Avec une grande importance donnée aux personnages. Ne vous attendez pas, sur ces 700 pages de l'édition de poche, à un récit débridé, mené à toute allure, multipliant les scènes spectaculaire. Non, on n'est pas dans un scénario hollywoodien, l'intrigue est soigneusement tissée et surtout, elle repose énormément sur les protagonistes, qui se dévoilent avec lenteur...

Même ce Harry, peut-on se fier à lui ? Certes, la narration est à la troisième personne, ce n'est donc pas lui qui nous livre sa vérité, mais d'emblée, on découvre que, lui aussi, a des secrets dans ses placards. Véniels ou pas, ces péchés pèsent forcément dans le regard que l'on porte sur cet homme, qui a tout pour nous apitoyer, mais qui cache peut-être son jeu...

Harry Barnett, 53 ans, originaire de Swindon, carrière professionnelle on ne peut plus modeste, jalonnée par quelques échecs retentissants, dont le dernier lui a donc valu pas mal de souci et un exil pas si doré que ça à Rhodes... Le portrait du parfait antihéros qui, confronté à une situation extraordinaire, pourrait enfin sortir de sa coquille.

Le fait de vouloir élucider la disparition de Heather Mallender est la conséquence d'un coup de fouet, la énième injustice qui vient aiguillonner un orgueil trop longtemps mis dans sa poche, sous son mouchoir... Mais a-t-il la carrure ? Rapidement, on sent bien que celui qui a courbé l'échine toute sa vie, qui n'a jamais rien réclamé et n'a jamais haussé le ton, va se frotter à plus fort que lui.

Par plus fort, j'entends plus sûr d'eux, plus solide, sur le plan social, comme sur celui du caractère. L'enquête dans laquelle se lance Harry sera longue et difficile et le quinquagénaire n'a que rarement fait preuve de la détermination nécessaire pour ce genre de périple. Quant au courage, que fera-t-il si les choses prennent un mauvais tour, s'il se met en danger ? Et cette menace existe, on s'en rend vite compte...

Harry est un point d'interrogation au centre d'une galaxie de questions que le lecteur se pose à propos de quasiment chaque intervenant à cette histoire. Car, si je parle de Harry, qui est, activement, le personnage principal, on pourrait tout à fait mener la même réflexion sur Heather, le personnage-clé du livre, malgré son absence.

Harry ne la connaît pas vraiment, il n'a pas franchement de repère la concernant, et le lecteur avec. En fonction des témoignages, le visage de Heather change presque du tout au tout.
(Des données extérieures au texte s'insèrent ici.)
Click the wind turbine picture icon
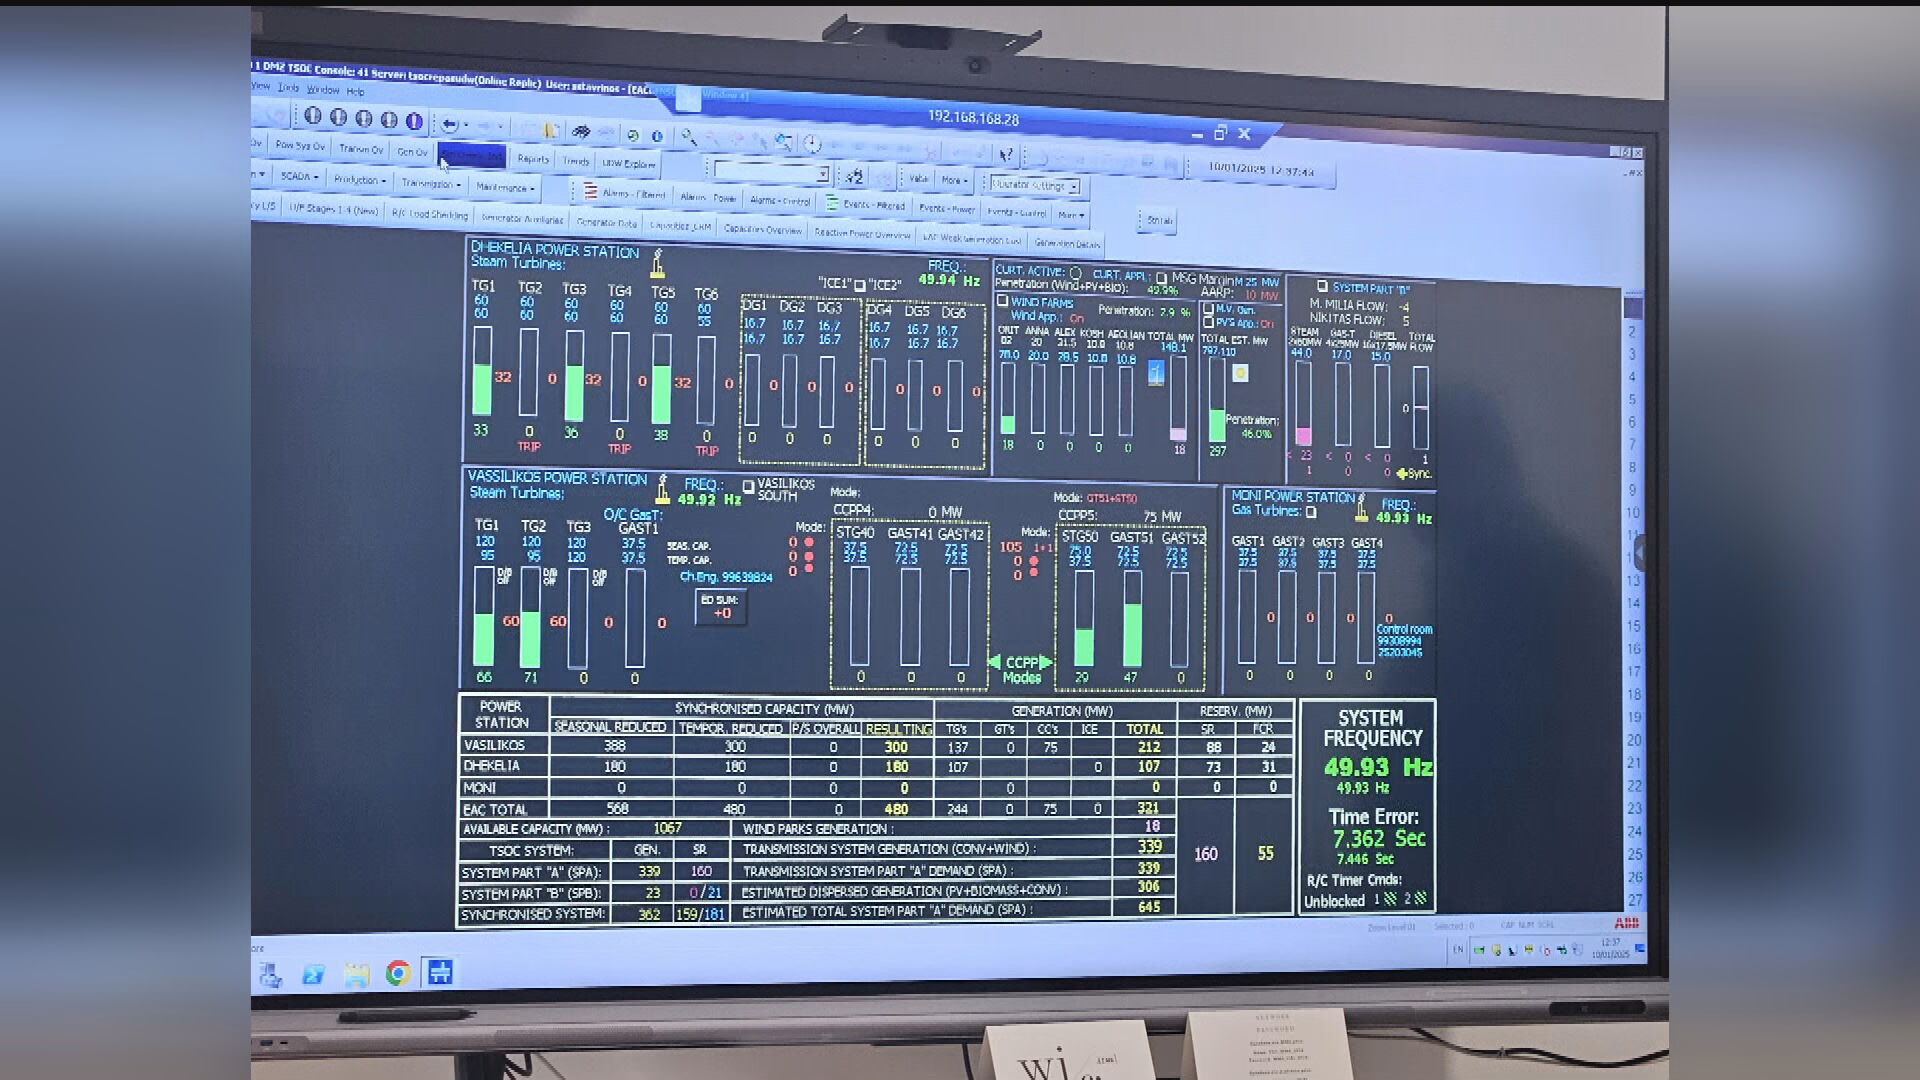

Personne n'est d'accord, sur sa dépression éventuelle, son état d'esprit au moment de partir pour Rhodes, sur son caractère véritable, etc.

Avant même de comprendre ce qui est arrivé à Heather Mallender, il va falloir apprendre à la connaître, pour avoir une idée du personnage, de ce qu'elle pourrait être capable de faire, mais surtout, de ce qui pourrait avoir pu susciter une haine assez forte chez quelqu'un pour s'en prendre à elle, l'enlever, la tuer, peut-être...

Je ne vais pas insister sur Heather, car sa personnalité fait partie intégrante du suspense, tout comme le parcours décrit par ses photos et le secret qu'elle semble avoir soigneusement entretenu sur cette démarche. Mais, son aura et le mystère qu'elle fait régner, malgré elle, sont une des richesses de ce roman.

Autour de ce duo par défaut, gravitent les autres personnages qui, suivant le même raisonnement, doivent être décryptés. C'est un travail de fourmi, cette enquête, faite de fausses pistes, de surprises, d'évidences qui n'en sont plus l'instant d'après, de recherches infructueuses, de questions sans réponses et de pièces de puzzle qu'il va falloir assembler à l'aveugle.

Dans la lignée des romans à intrigue à la britannique, "Heather Mallender a disparu" est un roman de qualité qui ne plaira peut-être pas aux amateurs de thrillers modernes purs et durs, mais qui ravira certainement d'autres lecteurs, sensibles à la psychologie des personnages et aux atmosphères lourdes et prenantes.

Enfin, le dénouement de cette histoire ménage un ultime rebondissement qui, à sa manière, vient apporter un point final à cette histoire en lui donnant un relief tout à fait différent. On change alors totalement de perspectives sur tout ce qu'on a eu sous les yeux jusque-là. Et toute l'ambiguïté de l'humain, tout ce qui fait que nous ne sommes jamais vraiment ou tout noirs ou tout blancs, rejaillit avec force et pertinence.